文 彤 梁 祎
(暨南大学管理学院,广东广州 510632)
在服务行业中,为顾客提供高质量的服务是员工日常工作的基本要求,员工需要调动乃至耗费自身的体力、情绪等来应对工作需求,以保障服务品质(Ashforth et al.,1993)。但在实际中,个体对于自身状态变化的认识会影响其态度和行为(Halbesleben et al.,2014)。当员工依照岗位要求工作时,由于不断付出心力而逐渐损耗体力、情绪等力量,一旦这种损耗超过其承受能力并被感知,员工非常容易陷入工作倦怠(孟丽君等,2008)。Burke(1987)认为,工作倦怠是“对疲劳工作的反应”,最初源于个体资源与工作要求之间的不平衡所引发的应激过程,其次是工作中短期的情绪紧张、耗竭所导致的疲劳过程,最终出现了个体工作行为和态度的防御性应对,如以疏远和机械的方式对待服务对象,优先考虑自身的需要,对待职业玩世不恭等。这种“疲劳”到“倦怠”是一个缓慢发展的过程,开始时在个体没有觉察的情况下毫无特征地发展,一旦达到过度疲劳的临界点,个体就会突然感觉情绪耗竭(Dalia,1984),更有甚者会产生离职意愿。研究发现,工作倦怠会负向影响员工个体的身心状况,如产生焦虑、疲劳等不良状态,从而致使工作满意度下降、工作效率低下、离职意向显著增加等(焦永纪 等,2012;Pines,2002;Maslach et al.,2001;Maslach,2001)。

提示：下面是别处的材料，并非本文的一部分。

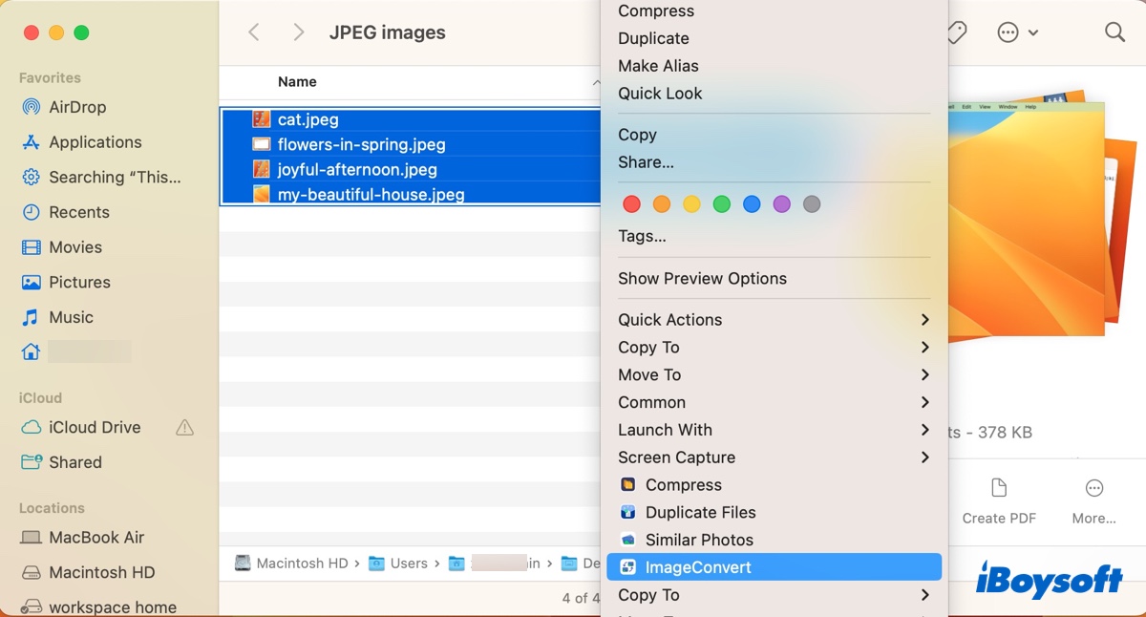This screenshot has height=617, width=1146.
Task: Open the Tags icon in the toolbar
Action: [955, 32]
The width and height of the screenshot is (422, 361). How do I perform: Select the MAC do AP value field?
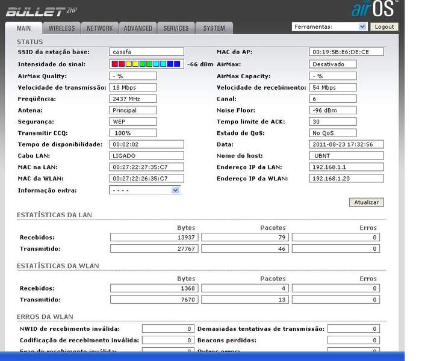click(x=347, y=52)
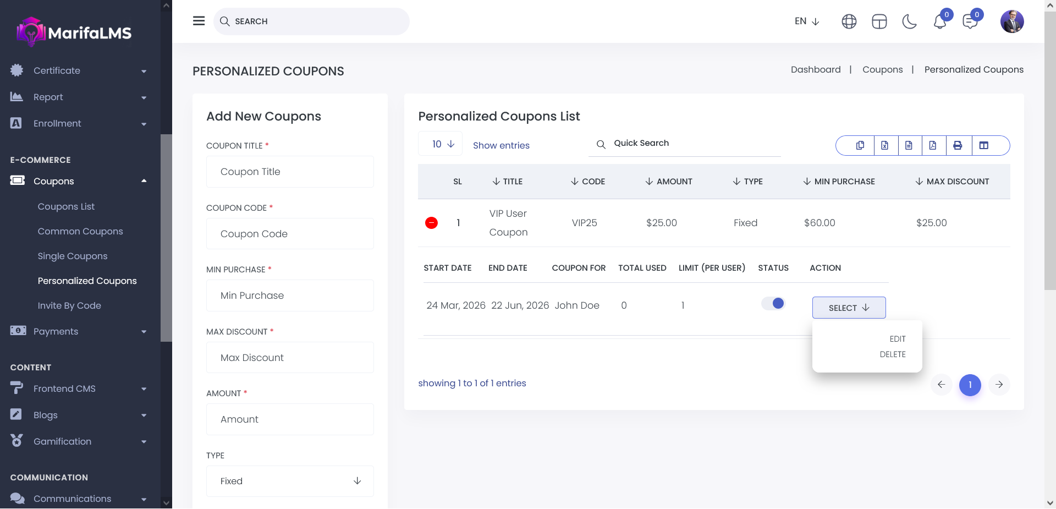The image size is (1056, 509).
Task: Open the column visibility icon
Action: point(984,145)
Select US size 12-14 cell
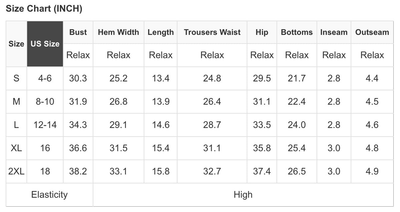This screenshot has width=400, height=212. point(45,125)
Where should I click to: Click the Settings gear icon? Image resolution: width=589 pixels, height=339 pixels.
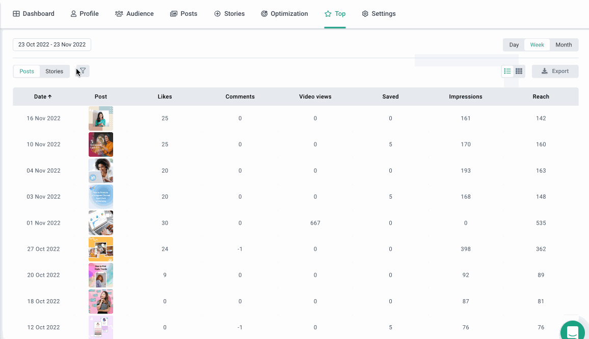tap(365, 14)
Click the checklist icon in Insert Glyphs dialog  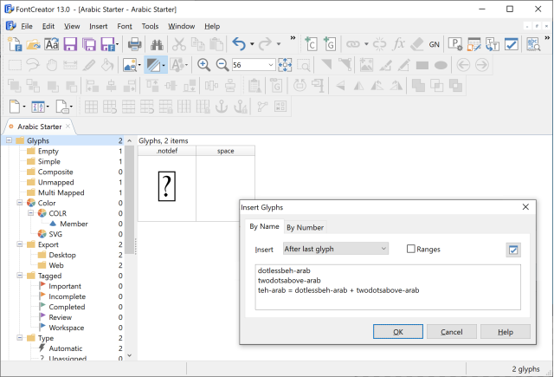pyautogui.click(x=513, y=250)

资源保存理论对此有所解释,该理论指出,个体总是倾向于努力获得、保持、保存有价值的资源(Hobfoll,1989)。如果个体拥有的资源发生了损失与消耗,那么就需要获取新的资源进行补充,以保证个体的资源总量达到平衡(高中华等,2012)。一旦消耗的资源没有得到及时补充,由于越珍贵的资源获取难度越大,个体对其资源损耗就越敏感,越容易产生一系列负面态度和行为(Vohs et al.,2000)。

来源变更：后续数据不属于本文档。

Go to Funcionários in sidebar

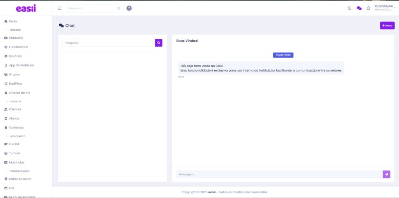click(18, 47)
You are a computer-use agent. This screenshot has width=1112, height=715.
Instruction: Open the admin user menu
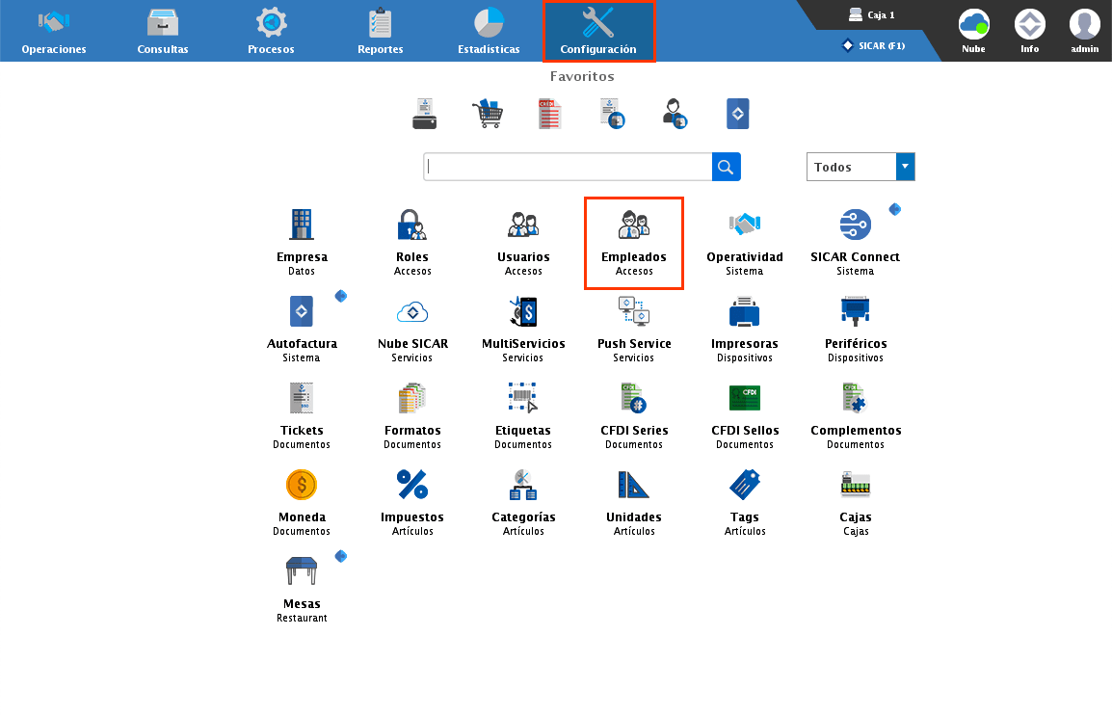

Hobfoll(2001)进一步将个体资源划分为内在资源和外在资源。内在资源是一种个体自有的内在力量,包括身体的、情感的和认知的能量,如情绪智力、内部自控力等;外在资源则是个体希望获得的外在力量,如组织或者社会的支持。职业工作本身就是一个资源消耗的过程,处于工作状态中的任何个体都面临着体力、情绪等资源的消耗,但同时也可以通过薪酬、赞誉等获得资源的补充。对于员工而言,当资源的消耗与补充处于相对平衡的可承受水平时,此时的工作压力有助于其专注工作,并促使工作绩效提升(LePine et al.,2004);当工作引发的资源消耗超出可承受水平时,个体资源失衡的压力会造成员工身心疲劳,导致其工作积极性显著下降,甚至对工作产生厌恶情绪(Zhang et al.,2014;许小东,2004)。员工往往会寻求内外资源来弥补资源总量的平衡,而组织的支持、领导的赞赏等关怀行为被认为是员工资源损耗时寻求补偿的重要外在方式(江卫东等,2009)。Rhoades 等(2002)指出,组织支持在激发员工的工作积极情绪,加大员工的工作投入度,降低员工的离职意愿等方面具有突出的积极效果。但与其他行业不同,服务业员工与顾客直面接触的特点使得顾客也成为外在资源的重要影响力量。作为实际工作场所中与服务业员工互动最多的外部主体,顾客在接受服务的同时也会给员工提供信息和行为反馈,其满意的反馈能够让员工产生成功、自豪等情绪资源增量;而不尊重的反馈则会让员工感知到沮丧等情绪资源减量。顾客的行为会让服务业员工经历积极或消极的情绪体验(徐虹等,2018),消极的情绪体验不仅无法补偿服务工作本身的资源消耗,还会导致员工产生情绪耗竭(张莉等,2013),甚至增加工作退缩的意向和离职行为等(李晓艳等,2012)。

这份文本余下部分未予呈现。